▶ _Task to carry out_
Please give all of the data again, character for character, and drop the pictures.

▶ _Recorded data_
--- START ---

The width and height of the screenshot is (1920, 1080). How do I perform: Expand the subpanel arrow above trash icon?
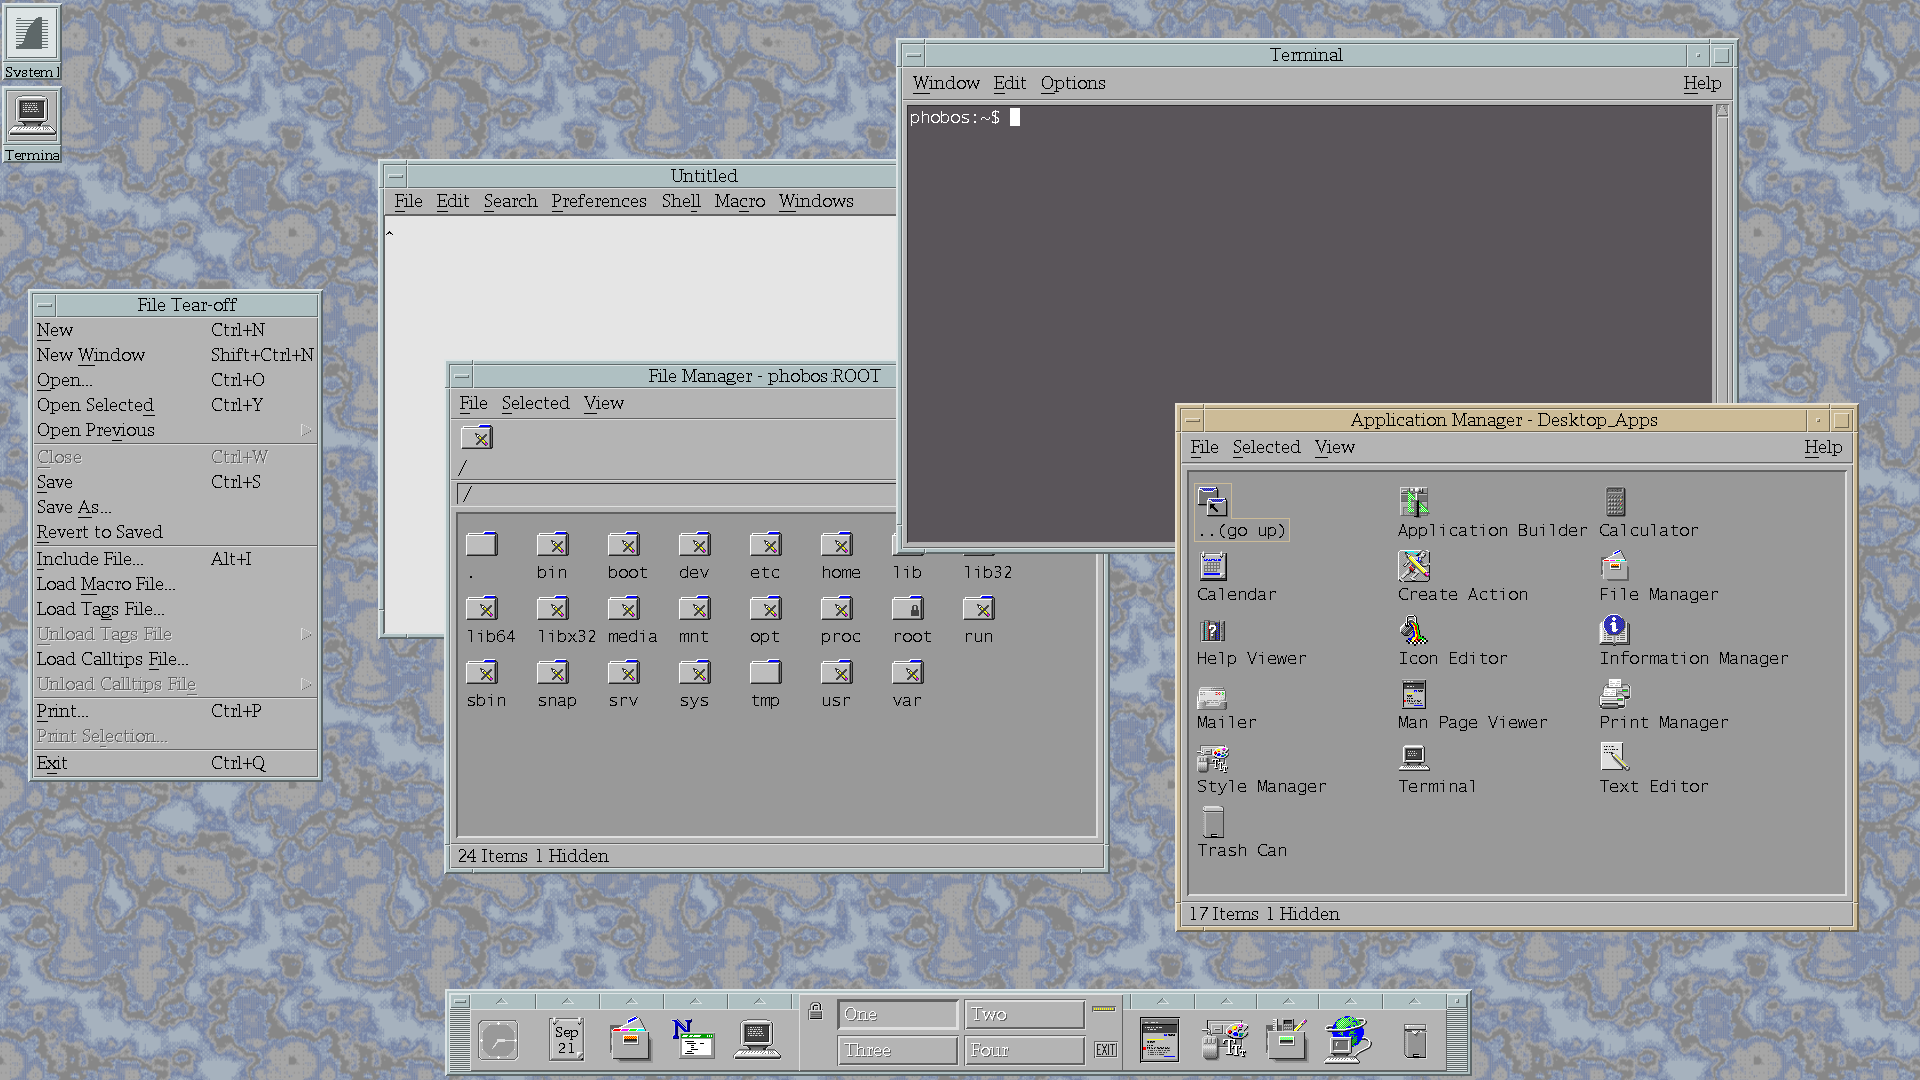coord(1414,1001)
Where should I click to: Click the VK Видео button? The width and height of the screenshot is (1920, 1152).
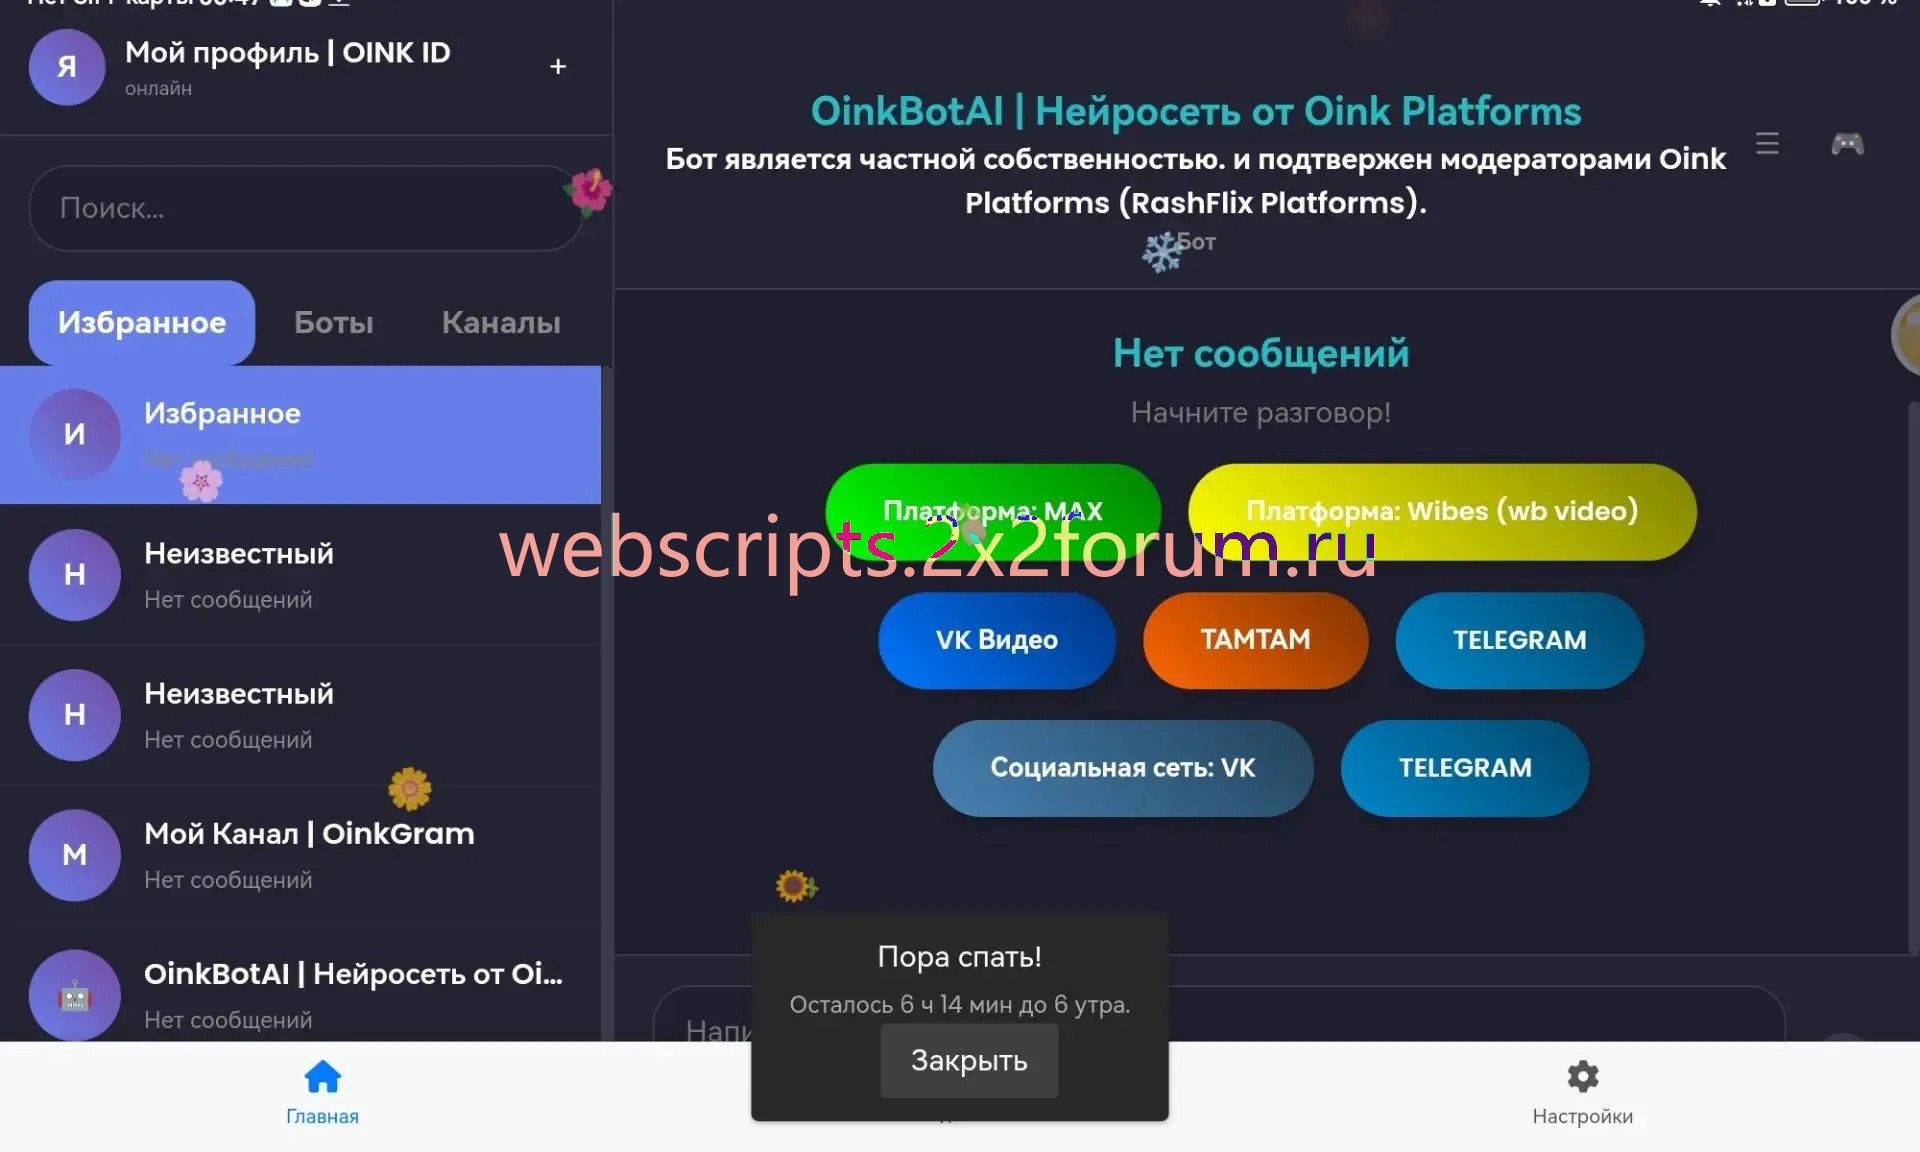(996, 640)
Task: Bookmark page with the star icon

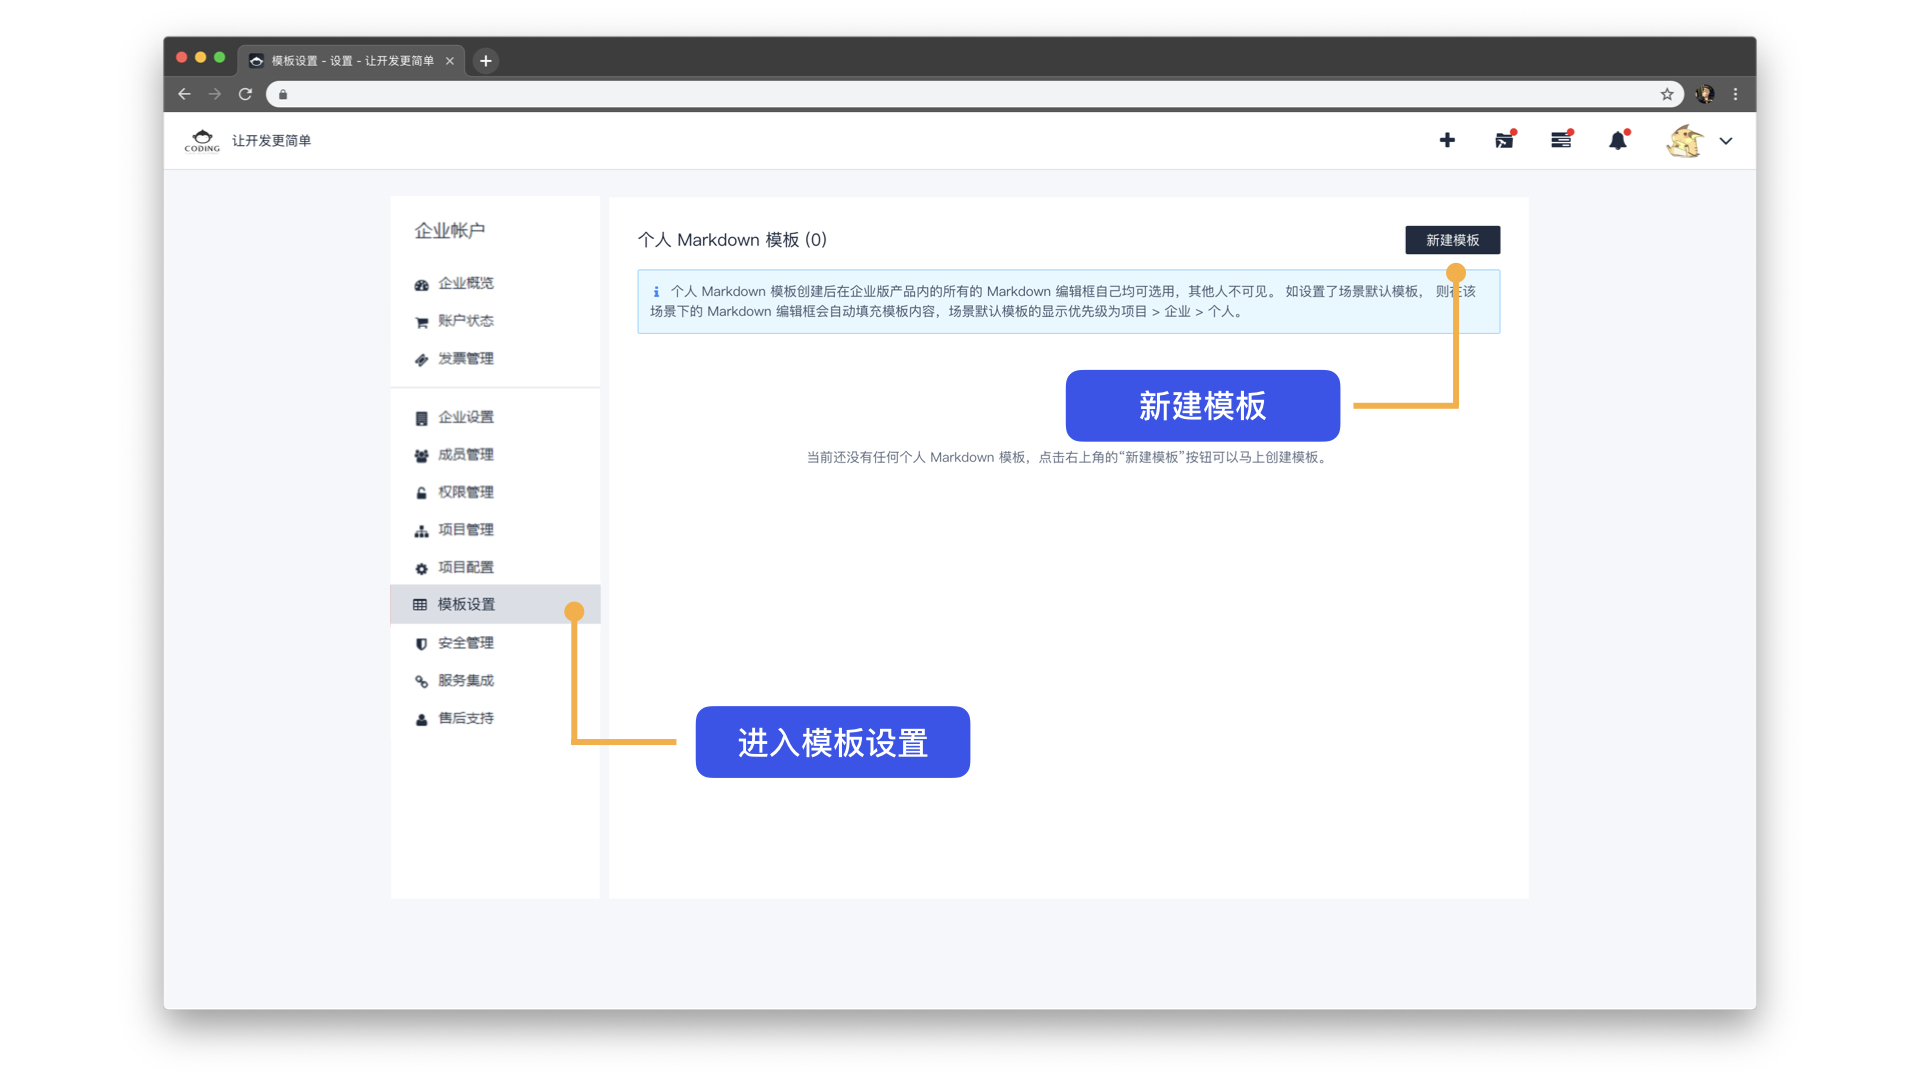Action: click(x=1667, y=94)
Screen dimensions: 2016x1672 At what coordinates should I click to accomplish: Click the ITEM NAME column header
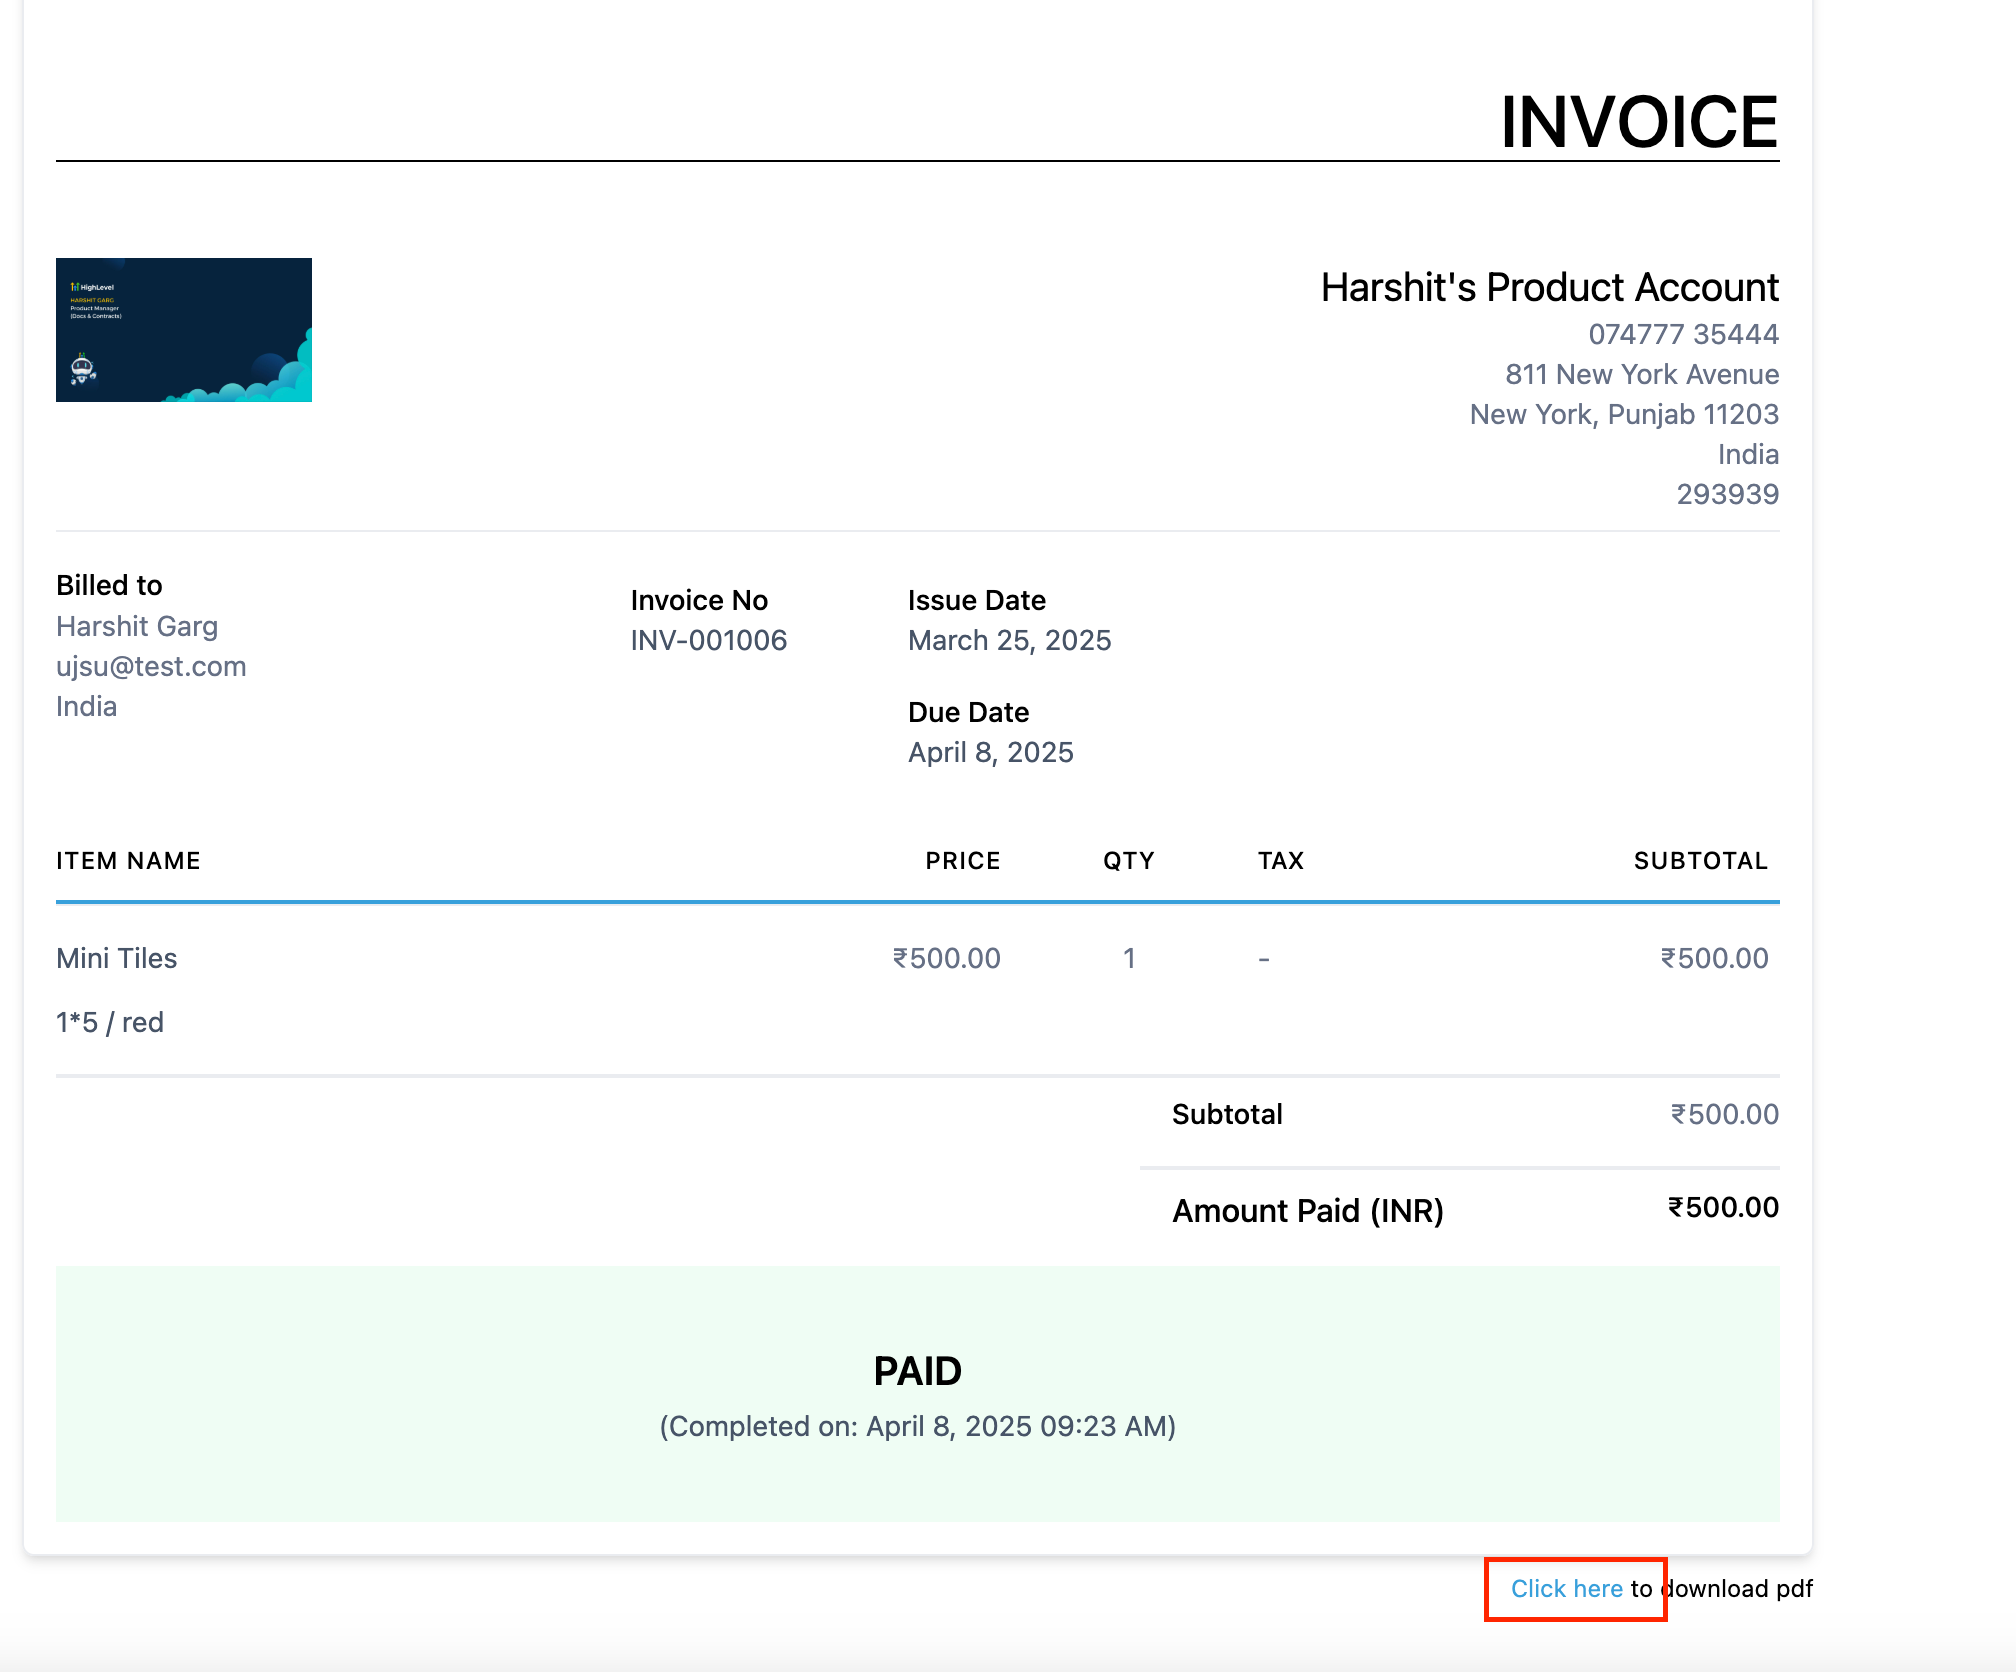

--- END ---

▶ _Result of the exercise_
The width and height of the screenshot is (1920, 1080). How do I perform: Expand the subpanel arrow above trash icon?
coord(1414,1001)
Where should I click to: Click the VK Видео button? The width and height of the screenshot is (1920, 1152).
(996, 640)
Task: Bookmark page with the star icon

Action: click(x=1667, y=94)
Screen dimensions: 2016x1672 At what coordinates should I click to accomplish: Click the ITEM NAME column header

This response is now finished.